• _CONSIGNE 1_
Répondez brièvement à ces questions d'après l'extrait fourni :
(a) Selon l'auteur, où chacun ressent-il d'abord qu'un pays marche bien ?
(b) Dans un pays normal, par qui la commission électorale n'est-elle pas contrôlée ?
(c) Dans un pays vraiment démocratique, pour quel motif les journaux ne sont-ils pas suspendus ?
• _CONSIGNE 2_
Prolongez le texte sur l'entente entre Soro et Ouattara à partir de sa dernière phrase, dans le même ton.

• _EXTRAIT FOURNI_
L’entente parfaite qui nous fut maintes fois vantée entre Hamed Bakayoko
et Soro, entre Soro et Ouattara, n’était-ce qu’un leurre ? Oui ! Tout ce
qui avait été raconté ne pouvait pas être vrai parce que, quand un pays marche
bien, chacun le ressent d’abord et avant tout dans son assiette, et le
président, les ministres et les députés ne sont pas les seuls à se soigner
convenablement. Ça n’était que de l’enfumage parce que, dans un pays normal, la
commission électorale n’est pas contrôlée par le parti au pouvoir, et les
médias publics sont ouverts à tous les partis politiques. Ça n’était que de la
mystification parce que, dans un pays vraiment démocratique, le président ne
choisit pas les opposants avec qui il doit discuter, la justice ne se mêle pas
des affaires internes à une formation politique et les journaux ne sont pas
suspendus pour avoir critiqué le président ou son gouvernement.

• _SEGMENT DE DONNÉES_
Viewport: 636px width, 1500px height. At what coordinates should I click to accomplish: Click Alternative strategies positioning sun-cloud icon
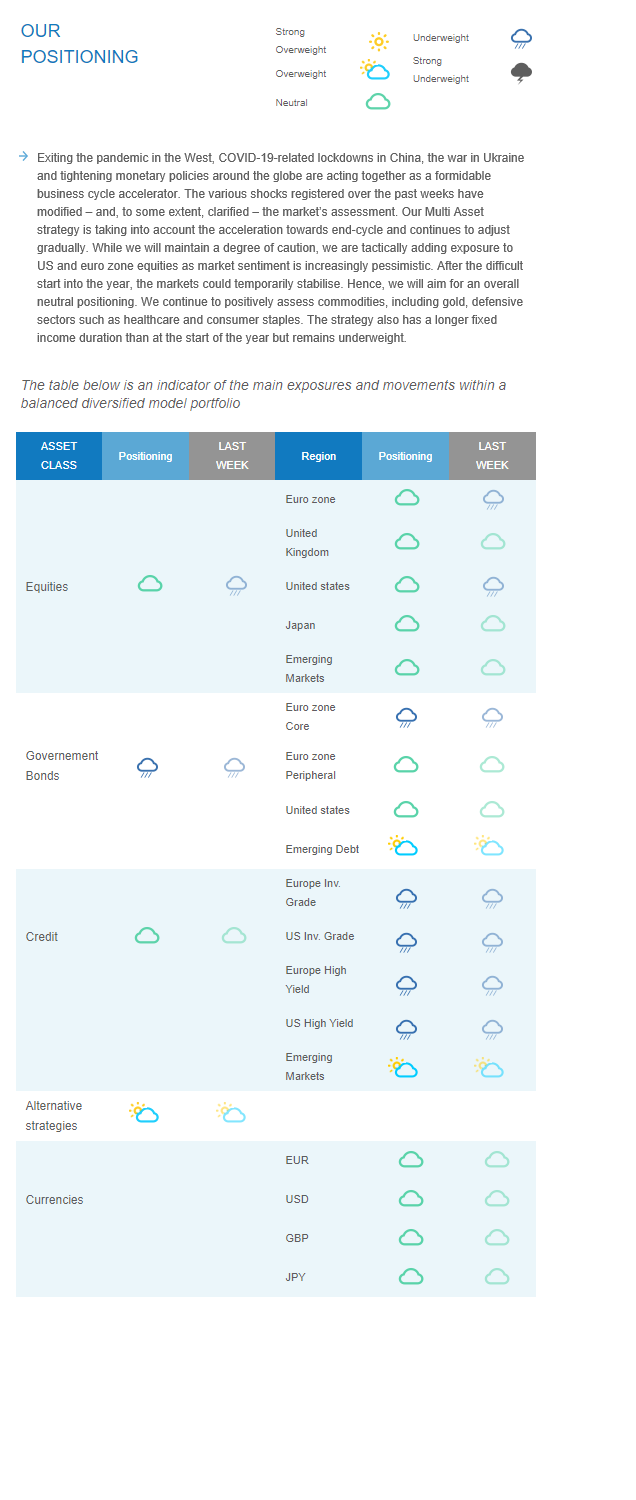[144, 1112]
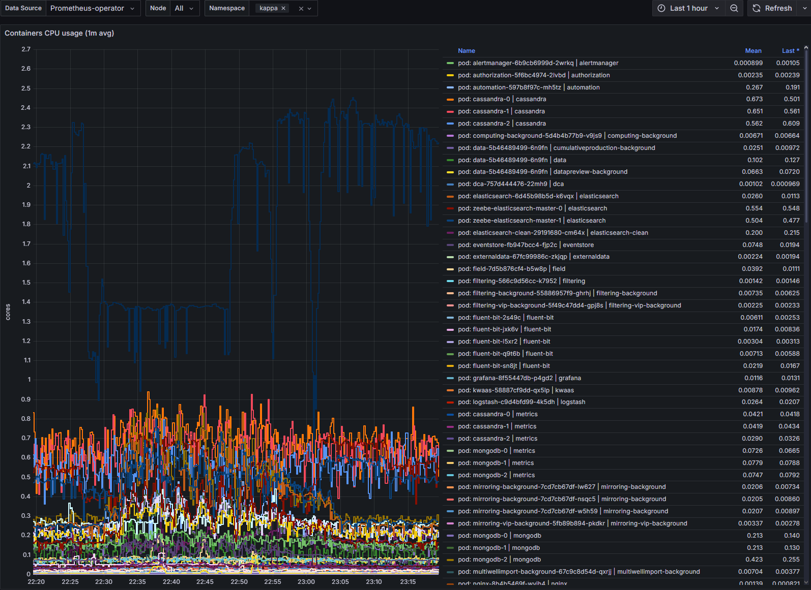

• _RÉPONSE 1_
(a) Dans son assiette.
(b) Par le parti au pouvoir.
(c) Pour avoir critiqué le président ou son gouvernement.

• _RÉPONSE 2_
Maintenant
que nous savons tous qu’il ne nous a été servi que des mensonges depuis 2011 et
que ça risque de mal se terminer entre les menteurs et voleurs, que ferons-nous
? Continuer à croire que nous ne pouvons rien faire et que seul Dieu peut nous
sortir de cette situation ? Pour le poète nigérian Ben Okri, « il n’y a pas de peuple impuissant. Il
n’y a que ceux qui n’ont pas vu et pas mis en action leur force et leur
volonté. Ce serait peut-être un exploit inespéré à certains yeux, mais ceux
qu’on sous-estime peuvent tout à fait contribuer à l’avènement d’une nouvelle
ère de l’histoire humaine. Un nouvel élan doit venir de ceux qui souffrent le
plus, et qui sont le plus attachés à la vie » (« A Way of Being Free »). Si
le pouvoir est au peuple, il est non moins vrai que c’est le peuple qui
fait l’Histoire. Et il la fait en se dressant contre l’imposture et la
dictature, en disant : « Ça suffit ! »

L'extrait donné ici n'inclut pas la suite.